• RECORD EXTRACTS

>> Start

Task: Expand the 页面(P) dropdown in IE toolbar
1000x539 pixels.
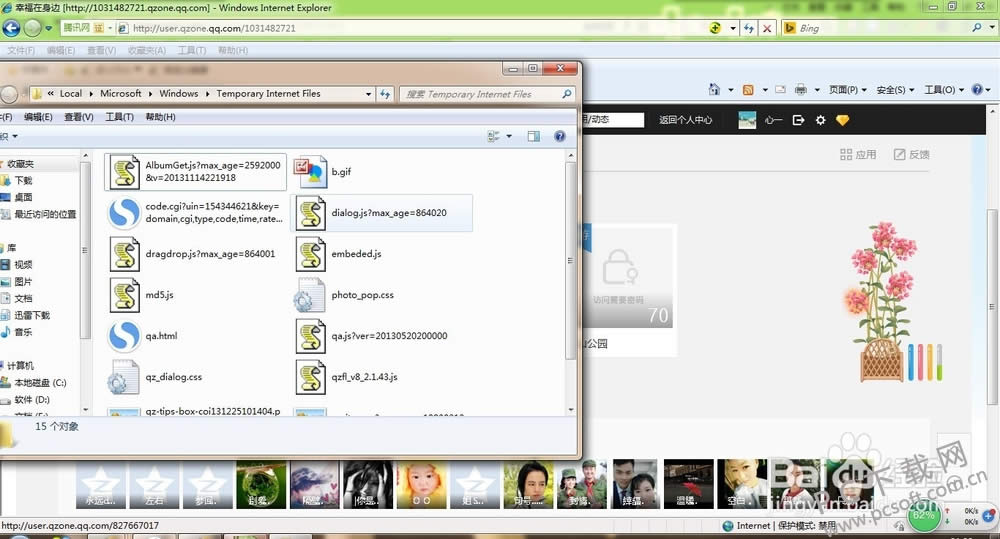Action: (847, 90)
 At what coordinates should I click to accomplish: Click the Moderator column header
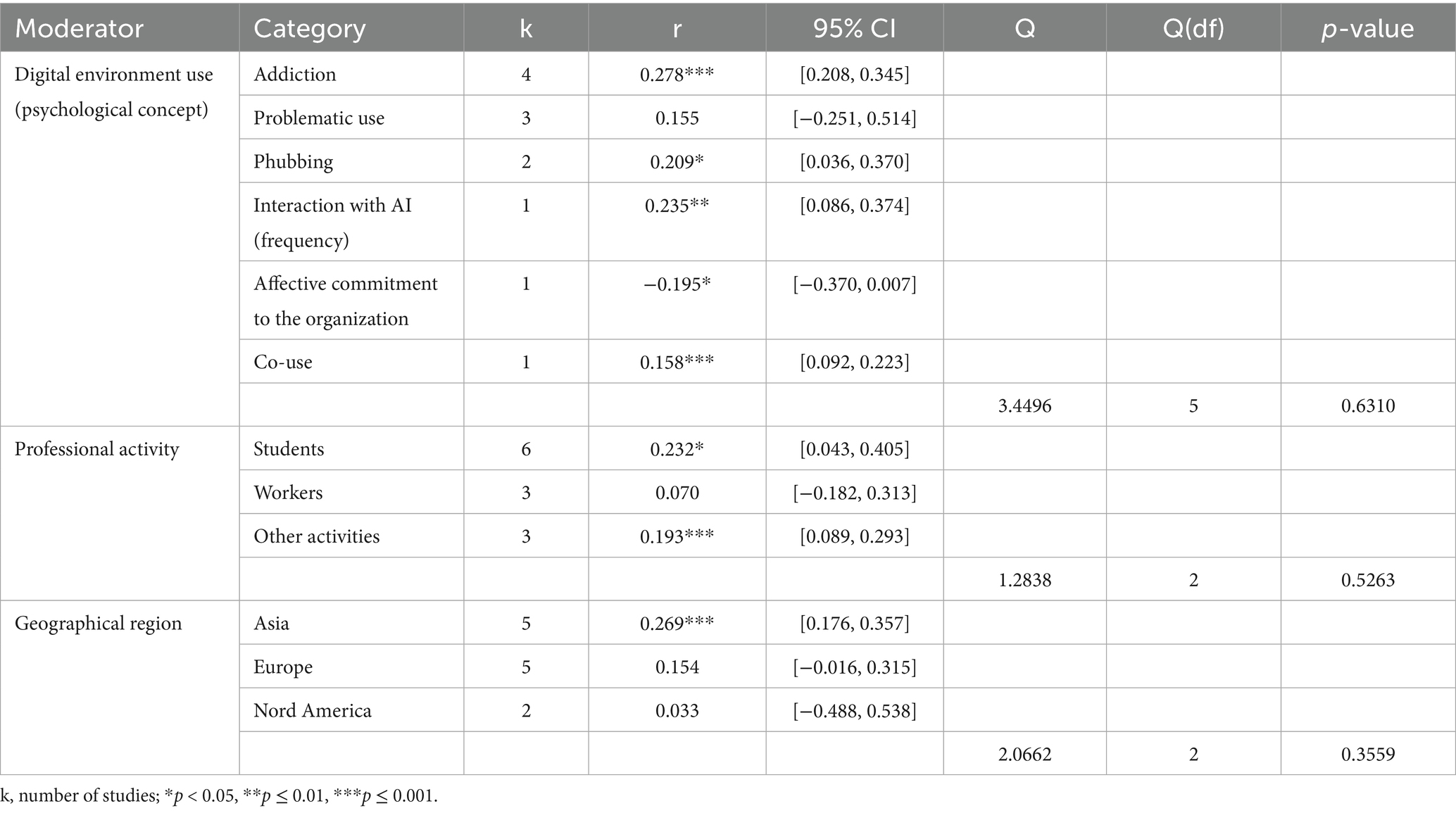[x=79, y=28]
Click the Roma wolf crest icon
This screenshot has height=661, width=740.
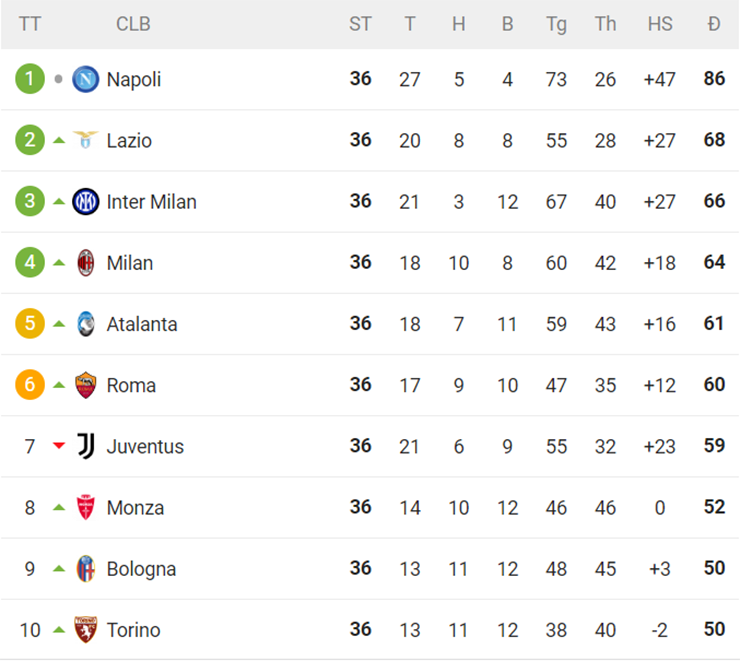click(86, 385)
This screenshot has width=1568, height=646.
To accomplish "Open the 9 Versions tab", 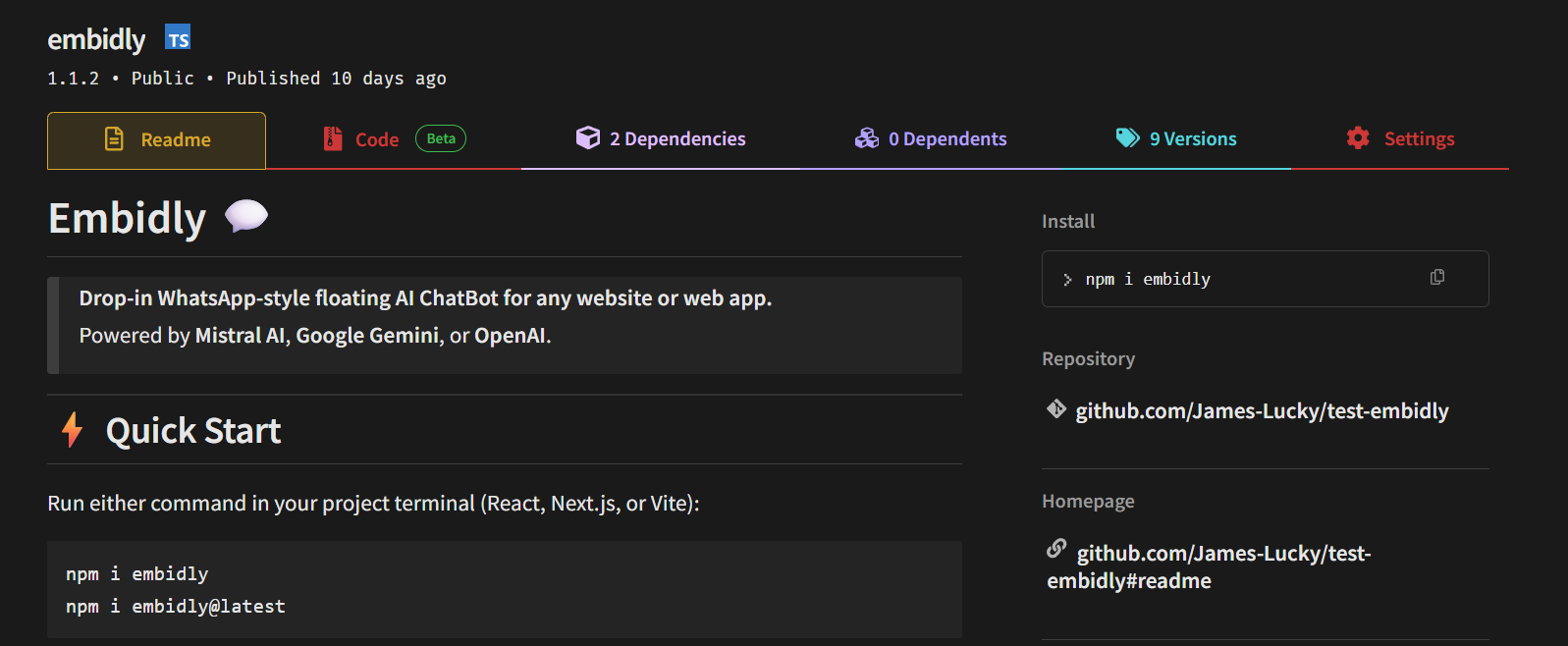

>> End

Rewrite all the records above, replacing "screenshot" with "image" wherever it occurs and keeping everything else the same. Leave out the pictures.

Task: Expand the 页面(P) dropdown in IE toolbar
1000x539 pixels.
Action: (847, 90)
 At what coordinates should I click to accomplish: Click the Moderator column header
[x=79, y=28]
Click the Roma wolf crest icon
This image has height=661, width=740.
click(86, 385)
This image has width=1568, height=646.
To accomplish "Open the 9 Versions tab", 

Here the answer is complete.